Dengan begitu takzimnya, Daoed dalam buku ini menyatakan bahwa Sang Emaklah yang telah menuntun kehidupannya selama ini. Walaupun sang Emak tidak pernah mengenyam bangku sekolah, tetapi Emak selalu membangun suasana nyaman Daoed dan saudaranya untuk terus belajar tanpa henti. Emak, bagi Daoed, memang tak bisa baca latin, apalagi bahasa Inggris, Belanda, dan Prancis, tetapi keteguhan untuk belajar Daoed dapatkan dari Emaknya. Emaklah yang menyekolahkan Daoed di Sekolah Belanda, walaupun mendapatkan banyak kecaman dan cibiran dari warga sekitar. Emak ingin sang anak, Daoed, kelak bisa menghentikan penajajahan Belanda, sehingga Daoed harus menyelami ilmu pengetahuan yang dimiliki Belanda, barulah bisa mengalahkan Belanda.  

Nasionalisme Emak memang luar biasa. Semangat membela Indonesia begitu menyala dalam diri Emak. Walaupun hanya hidup di Kampung Darat di Medan, Sumatera Utara, Emak mengobarkan semangat perjuangan keluarganya untuk bisa menjadi yang terbaik bagi Indonesia. Membela Indonesia bagi Emak bukanlah dengan cara fisik mengangkat senjata, karena tak mungkin Emak dan keluarga Daoed mengangkat senjata. Yang dilakukan Emak adalah mengangkat pena dan akal, agar bisa cerdas dan berpendidikan, sehingga gemuruh nasionalisme memancarkan lebih tajam. Indonesia harus dibela dengan sesungguhnya, bukan sekedar ala kadarnya. Itulah Emak.   

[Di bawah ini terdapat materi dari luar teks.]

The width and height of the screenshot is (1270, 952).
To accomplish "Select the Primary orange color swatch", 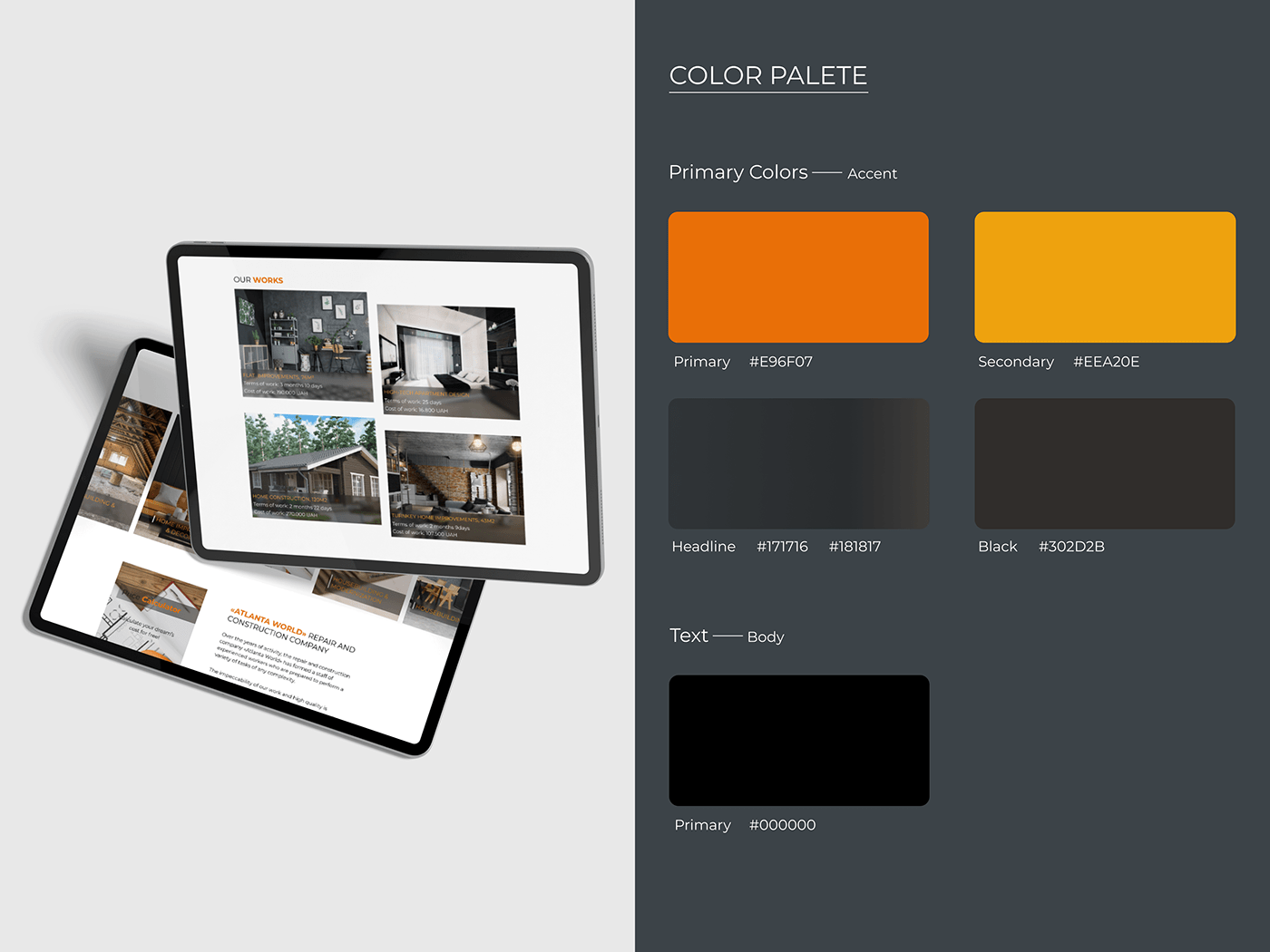I will point(798,277).
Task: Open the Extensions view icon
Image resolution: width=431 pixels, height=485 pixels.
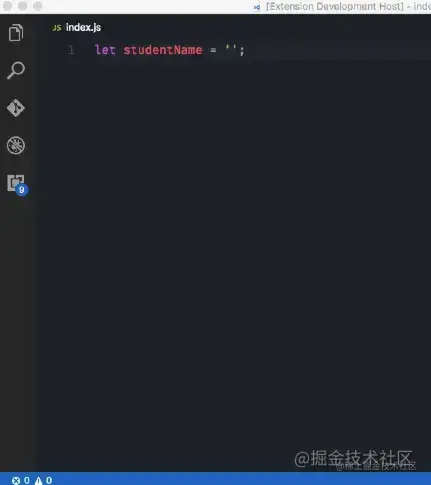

Dari Kampung Darat menuju Sorbonne, Daoed tak bisa berkata apa-apa, kecuali: Emak! Ya, kegigihan yang menancap dalam diri Daoed, sampai dia dipercaya Presiden Soeharto menjadi Menteri Pendidikan dan Kebudayaan, tak lain karena ajaran keluhuran budi yang diajarkan Emaknya. Bukan teori yang ndakik-ndakik yang diaplikasikan Daoed tatkala menjabat Menteri Pendidikan, melainkan kejernihan hati dan keteguhan prinsip yang diajarkan Emaknya yang selalu dia ingat untuk membangun karakter pendidikan anak Indonesia saat itu.